As declarações feitas por um bispo católico, publicadas em um periódico católico oficial dezoito anos antes da Guerra Civil, servem como uma articulação clara da posição e da política da Igreja Católica em relação à escravidão. Ao examinar as verdadeiras implicações da bula de Gregório, fica evidente que o bispo England delineou meticulosamente uma diferença entre "o comércio de escravos", que envolve a transformação de indivíduos livres em escravos ou propriedade de outros, e o conceito de "servidão involuntária", "escravidão doméstica" ou simplesmente a condição de ser mantido como escravo.
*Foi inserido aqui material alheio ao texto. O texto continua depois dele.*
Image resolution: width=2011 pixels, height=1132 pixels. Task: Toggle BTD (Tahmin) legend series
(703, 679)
Ao estabelecer essa distinção, o bispo England afirma que ela também reflete a bula de Gregório. Essencialmente, a bula condena o ato de capturar "homens livres" e transformá-los em escravos, mas não denuncia a propriedade ou o comércio de indivíduos que já foram privados de sua liberdade ou que nasceram na escravidão.
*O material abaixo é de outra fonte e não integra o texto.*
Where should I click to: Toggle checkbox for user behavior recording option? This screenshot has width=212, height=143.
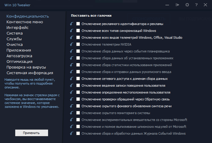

Tampouco estavam dispostos a ir além do que a lei do país os obrigava a fazer!

Cartas do bispo England a John Forsyth: "Nosso santo pai, o Papa Gregório XVI, não está associado aos abolicionistas". – Carta 1, p. 116, vol. III das Obras de England, edição de 1849.

Esse artigo no United States Catholic Miscellany de 9 de dezembro de 1843 apresenta a declaração: "A escravidão doméstica, tal como existe nos Estados do Sul e em outras partes do mundo cristão, não é condenada por ele [o papa]."

Essa carta apostólica foi assinada pelo papa em dezembro de 1839 e publicada no início de 1840. É interessante observar algumas das circunstâncias e práticas que existiam em relação à escravidão nos Estados do Sul naquela época e por muitos anos antes. O leitor deve se lembrar da data de 1840 no que tange às circunstâncias relacionadas a seguir sobre a escravidão no Sul e na própria diocese do bispo.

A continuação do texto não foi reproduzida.